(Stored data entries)
>>>

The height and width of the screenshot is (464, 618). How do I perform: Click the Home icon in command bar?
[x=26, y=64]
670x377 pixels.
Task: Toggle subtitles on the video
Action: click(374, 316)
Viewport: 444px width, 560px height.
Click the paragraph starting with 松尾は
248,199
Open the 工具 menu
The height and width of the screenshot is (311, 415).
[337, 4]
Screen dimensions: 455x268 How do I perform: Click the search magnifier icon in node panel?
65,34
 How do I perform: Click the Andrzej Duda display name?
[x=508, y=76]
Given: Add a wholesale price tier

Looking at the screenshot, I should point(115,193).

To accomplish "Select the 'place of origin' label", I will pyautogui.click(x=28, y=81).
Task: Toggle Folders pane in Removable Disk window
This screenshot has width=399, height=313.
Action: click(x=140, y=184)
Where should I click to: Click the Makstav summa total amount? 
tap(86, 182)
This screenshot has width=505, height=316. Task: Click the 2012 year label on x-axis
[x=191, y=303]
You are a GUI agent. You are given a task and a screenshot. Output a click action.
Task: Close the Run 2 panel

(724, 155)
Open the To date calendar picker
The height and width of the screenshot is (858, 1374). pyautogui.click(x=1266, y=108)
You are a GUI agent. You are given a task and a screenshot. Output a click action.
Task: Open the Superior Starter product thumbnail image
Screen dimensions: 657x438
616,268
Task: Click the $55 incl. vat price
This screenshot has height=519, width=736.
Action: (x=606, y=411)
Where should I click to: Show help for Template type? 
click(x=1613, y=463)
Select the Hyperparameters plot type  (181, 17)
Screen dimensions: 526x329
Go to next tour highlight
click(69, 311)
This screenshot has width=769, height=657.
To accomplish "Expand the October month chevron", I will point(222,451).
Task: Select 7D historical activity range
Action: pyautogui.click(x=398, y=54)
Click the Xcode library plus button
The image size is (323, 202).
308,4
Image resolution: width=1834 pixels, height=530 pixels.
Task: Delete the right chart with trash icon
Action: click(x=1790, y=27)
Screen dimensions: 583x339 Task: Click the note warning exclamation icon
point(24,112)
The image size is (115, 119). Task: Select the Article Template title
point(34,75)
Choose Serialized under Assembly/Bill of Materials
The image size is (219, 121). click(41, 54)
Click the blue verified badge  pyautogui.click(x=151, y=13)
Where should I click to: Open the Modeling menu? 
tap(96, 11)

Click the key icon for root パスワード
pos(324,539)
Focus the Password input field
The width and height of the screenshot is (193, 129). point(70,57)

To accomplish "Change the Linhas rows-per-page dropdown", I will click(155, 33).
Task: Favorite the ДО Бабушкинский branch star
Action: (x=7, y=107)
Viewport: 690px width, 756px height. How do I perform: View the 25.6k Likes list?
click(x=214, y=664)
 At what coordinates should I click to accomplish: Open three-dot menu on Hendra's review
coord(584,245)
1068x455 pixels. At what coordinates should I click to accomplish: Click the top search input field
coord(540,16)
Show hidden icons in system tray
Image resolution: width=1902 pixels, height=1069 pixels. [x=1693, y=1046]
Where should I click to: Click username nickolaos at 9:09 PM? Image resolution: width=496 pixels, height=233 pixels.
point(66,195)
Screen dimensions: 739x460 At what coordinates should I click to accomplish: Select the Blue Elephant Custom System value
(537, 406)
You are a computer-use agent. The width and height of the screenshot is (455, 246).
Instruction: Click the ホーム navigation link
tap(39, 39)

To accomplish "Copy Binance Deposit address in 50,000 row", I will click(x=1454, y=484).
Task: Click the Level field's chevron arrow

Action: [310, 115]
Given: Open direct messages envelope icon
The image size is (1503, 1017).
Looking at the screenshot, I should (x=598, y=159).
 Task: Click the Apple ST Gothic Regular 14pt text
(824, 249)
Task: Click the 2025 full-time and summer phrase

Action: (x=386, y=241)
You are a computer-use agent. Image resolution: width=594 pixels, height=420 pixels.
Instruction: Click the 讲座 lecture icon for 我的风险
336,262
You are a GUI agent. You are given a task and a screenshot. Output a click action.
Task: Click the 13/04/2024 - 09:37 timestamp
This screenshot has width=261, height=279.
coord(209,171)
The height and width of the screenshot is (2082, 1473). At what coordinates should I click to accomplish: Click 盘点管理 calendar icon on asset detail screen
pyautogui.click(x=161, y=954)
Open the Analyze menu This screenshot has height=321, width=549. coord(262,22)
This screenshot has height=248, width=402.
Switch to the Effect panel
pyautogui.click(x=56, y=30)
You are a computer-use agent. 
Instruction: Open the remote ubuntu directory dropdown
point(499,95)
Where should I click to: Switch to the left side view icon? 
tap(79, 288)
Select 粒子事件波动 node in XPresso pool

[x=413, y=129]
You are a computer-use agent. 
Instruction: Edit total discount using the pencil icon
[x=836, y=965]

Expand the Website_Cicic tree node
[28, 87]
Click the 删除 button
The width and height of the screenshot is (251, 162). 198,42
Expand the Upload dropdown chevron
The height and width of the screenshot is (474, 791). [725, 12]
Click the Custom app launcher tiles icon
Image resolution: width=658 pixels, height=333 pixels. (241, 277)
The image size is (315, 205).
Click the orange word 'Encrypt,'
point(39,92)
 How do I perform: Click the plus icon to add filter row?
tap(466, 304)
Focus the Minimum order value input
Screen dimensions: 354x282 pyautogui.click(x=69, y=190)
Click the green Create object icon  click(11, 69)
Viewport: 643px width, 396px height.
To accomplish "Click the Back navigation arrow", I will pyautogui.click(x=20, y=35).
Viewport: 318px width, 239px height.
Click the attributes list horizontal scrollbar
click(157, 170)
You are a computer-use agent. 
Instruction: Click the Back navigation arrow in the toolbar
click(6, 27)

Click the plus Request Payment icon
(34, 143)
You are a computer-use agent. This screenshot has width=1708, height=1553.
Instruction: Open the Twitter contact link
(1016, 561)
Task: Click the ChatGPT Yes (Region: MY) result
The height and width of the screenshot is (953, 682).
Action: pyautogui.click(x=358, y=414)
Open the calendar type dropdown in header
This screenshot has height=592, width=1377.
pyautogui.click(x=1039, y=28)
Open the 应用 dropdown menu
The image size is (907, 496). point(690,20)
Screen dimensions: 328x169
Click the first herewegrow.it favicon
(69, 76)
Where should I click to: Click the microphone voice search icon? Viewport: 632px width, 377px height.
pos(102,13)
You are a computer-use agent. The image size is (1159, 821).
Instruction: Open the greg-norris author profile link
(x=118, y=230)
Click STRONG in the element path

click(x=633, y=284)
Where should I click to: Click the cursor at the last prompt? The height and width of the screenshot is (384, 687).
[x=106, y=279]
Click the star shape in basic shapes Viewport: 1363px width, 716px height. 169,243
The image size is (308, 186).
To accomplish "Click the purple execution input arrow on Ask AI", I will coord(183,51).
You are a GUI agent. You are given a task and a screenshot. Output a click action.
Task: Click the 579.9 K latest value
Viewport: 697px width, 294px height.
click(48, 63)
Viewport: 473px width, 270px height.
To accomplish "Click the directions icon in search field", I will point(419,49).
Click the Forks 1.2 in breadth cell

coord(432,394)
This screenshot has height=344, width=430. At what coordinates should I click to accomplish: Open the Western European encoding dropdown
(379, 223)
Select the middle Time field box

<<<

Assignment
The lines to set down, exactly and with both ends included, run from the one containing "This screenshot has height=344, width=430." to the last line of the data above.

Result of the task
This screenshot has height=344, width=430. At what coordinates should I click to accomplish: Open the Western European encoding dropdown
(379, 223)
Select the middle Time field box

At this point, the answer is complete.